I'm saying that first, because if you recall, when we all heard the three trials report positively on the primary endpoint, a lot of us scratched our head and said, "Well, we won't believe it until we see overall survival data." And guess what? All three trials met, triumphantly, the primary endpoint, obviously, and there was reproducibility of results across the trials, and they also all met their overall survival benefit secondary endpoint with very good profiles that can be, of course, debated and discussed further. I actually retrieved this from a metanalysis that reinforces the overall survival benefit consistency across all three trials, and I think it needs to be taken into consideration.

Of course, the safety signal becomes important, but here detail also becomes important. Three trials with different monitoring approaches. Let's recall that the SPARTAN trial involved every month visits, the PROSPER trial and the ARAMIS trial involved every 4 months visits and assessments of adverse events. And these, of course, differences in numbers actually see into these analyses. But all in all, you can see that there is comparable findings.

Now, the granularity of adverse event collection is actually represented in this very nice slide here. What becomes important is to look within the groups for the delta, and you can come to your own conclusions on that. I really also enjoy those spider plots that come for all studies when it comes to the adverse events. You can see on the left, the total AEs kind of having a degree of overlap, and on the right, when it comes to the adverse events, grade 3 and 4, it would seem in the gray that darolutamide is performing a little bit better. And of course, real-world practice is where the differences will be seen.

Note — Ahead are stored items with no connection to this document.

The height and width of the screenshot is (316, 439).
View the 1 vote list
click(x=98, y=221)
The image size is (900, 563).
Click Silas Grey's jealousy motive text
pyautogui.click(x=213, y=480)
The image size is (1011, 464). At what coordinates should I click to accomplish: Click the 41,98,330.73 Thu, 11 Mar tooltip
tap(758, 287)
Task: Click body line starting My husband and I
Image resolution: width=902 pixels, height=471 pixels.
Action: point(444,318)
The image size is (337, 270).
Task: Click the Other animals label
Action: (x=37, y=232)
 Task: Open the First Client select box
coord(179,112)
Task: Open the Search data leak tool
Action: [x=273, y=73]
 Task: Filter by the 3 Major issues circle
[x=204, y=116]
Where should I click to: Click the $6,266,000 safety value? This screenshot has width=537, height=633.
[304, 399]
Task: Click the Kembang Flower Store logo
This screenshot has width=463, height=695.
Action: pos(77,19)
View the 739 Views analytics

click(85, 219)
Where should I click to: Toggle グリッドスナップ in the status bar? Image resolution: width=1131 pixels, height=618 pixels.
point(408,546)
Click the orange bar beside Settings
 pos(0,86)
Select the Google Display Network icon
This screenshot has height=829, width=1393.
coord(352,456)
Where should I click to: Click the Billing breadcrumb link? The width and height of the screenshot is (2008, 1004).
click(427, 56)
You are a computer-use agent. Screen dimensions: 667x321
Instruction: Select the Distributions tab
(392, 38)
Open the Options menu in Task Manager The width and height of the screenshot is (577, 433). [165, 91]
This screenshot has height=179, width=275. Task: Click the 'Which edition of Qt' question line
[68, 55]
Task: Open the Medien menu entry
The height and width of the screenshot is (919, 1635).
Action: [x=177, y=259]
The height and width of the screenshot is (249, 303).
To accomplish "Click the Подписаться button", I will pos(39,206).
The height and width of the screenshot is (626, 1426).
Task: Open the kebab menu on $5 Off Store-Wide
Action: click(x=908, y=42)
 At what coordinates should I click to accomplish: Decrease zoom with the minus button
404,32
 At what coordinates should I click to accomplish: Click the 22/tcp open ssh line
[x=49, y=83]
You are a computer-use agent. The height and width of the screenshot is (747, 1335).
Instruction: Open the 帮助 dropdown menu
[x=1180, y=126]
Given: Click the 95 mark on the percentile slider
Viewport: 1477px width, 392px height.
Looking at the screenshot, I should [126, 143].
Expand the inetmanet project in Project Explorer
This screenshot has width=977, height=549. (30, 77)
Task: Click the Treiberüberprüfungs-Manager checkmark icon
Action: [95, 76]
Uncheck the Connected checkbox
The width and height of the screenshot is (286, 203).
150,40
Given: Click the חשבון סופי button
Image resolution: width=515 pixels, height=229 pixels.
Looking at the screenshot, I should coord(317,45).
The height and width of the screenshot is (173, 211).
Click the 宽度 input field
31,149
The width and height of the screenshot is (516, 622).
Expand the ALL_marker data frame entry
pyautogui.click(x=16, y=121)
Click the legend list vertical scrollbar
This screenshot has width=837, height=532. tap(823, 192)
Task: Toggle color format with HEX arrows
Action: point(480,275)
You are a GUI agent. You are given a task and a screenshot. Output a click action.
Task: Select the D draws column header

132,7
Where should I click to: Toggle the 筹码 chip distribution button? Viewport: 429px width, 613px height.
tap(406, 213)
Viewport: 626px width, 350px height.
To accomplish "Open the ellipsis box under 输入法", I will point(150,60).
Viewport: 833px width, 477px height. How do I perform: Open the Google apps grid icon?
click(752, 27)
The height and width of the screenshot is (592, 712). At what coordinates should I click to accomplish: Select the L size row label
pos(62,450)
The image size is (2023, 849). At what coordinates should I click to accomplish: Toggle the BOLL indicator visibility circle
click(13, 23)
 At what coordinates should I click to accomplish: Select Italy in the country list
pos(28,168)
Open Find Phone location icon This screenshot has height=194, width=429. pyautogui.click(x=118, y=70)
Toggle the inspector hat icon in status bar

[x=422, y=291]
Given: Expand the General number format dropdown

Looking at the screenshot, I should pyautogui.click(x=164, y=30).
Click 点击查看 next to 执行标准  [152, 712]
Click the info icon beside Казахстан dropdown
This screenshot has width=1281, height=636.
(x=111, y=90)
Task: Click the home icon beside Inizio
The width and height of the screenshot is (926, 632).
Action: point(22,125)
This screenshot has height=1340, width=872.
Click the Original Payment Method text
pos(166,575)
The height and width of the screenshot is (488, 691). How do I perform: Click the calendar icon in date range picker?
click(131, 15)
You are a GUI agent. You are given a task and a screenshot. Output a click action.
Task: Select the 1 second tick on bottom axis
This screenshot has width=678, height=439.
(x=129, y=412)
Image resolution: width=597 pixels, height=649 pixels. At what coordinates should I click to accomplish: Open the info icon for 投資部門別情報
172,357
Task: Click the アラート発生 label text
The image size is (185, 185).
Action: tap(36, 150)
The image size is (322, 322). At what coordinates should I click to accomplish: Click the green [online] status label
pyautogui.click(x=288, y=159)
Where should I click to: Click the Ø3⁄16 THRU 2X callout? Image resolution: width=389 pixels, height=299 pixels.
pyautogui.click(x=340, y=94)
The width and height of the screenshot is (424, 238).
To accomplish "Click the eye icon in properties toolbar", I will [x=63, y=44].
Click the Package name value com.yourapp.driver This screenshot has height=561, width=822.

Monitoring tools. I took the liberty, and I apologize, this is the manuscript that Hussain et al and I'm part of is in review and soon to published. This has been reproduced by the other trials, I believe as well, especially the SPARTAN trial, where the association of PSA with decline with the outcome becomes a very important consideration. It is not enough to just see that PSA 50. You would wish to see an undetectable PSA to maximize the outcomes that you anticipate. flip it around. If you do not reach that amazing PSA 90 plus, keep an eye open because we have seen progression. Up to 15% progression that can be seen only on imaging and not by PSA criteria. Very important for the next step.

Finally, the whole goal of this discussion, of this meeting, is how to maximize therapeutic index in CRPC across the board. Those are a therapeutic strategy towards the most efficacious and the least toxic for the specific patient. And I said, strategy, I didn't say specific treatment option. I will stop here, and thank you.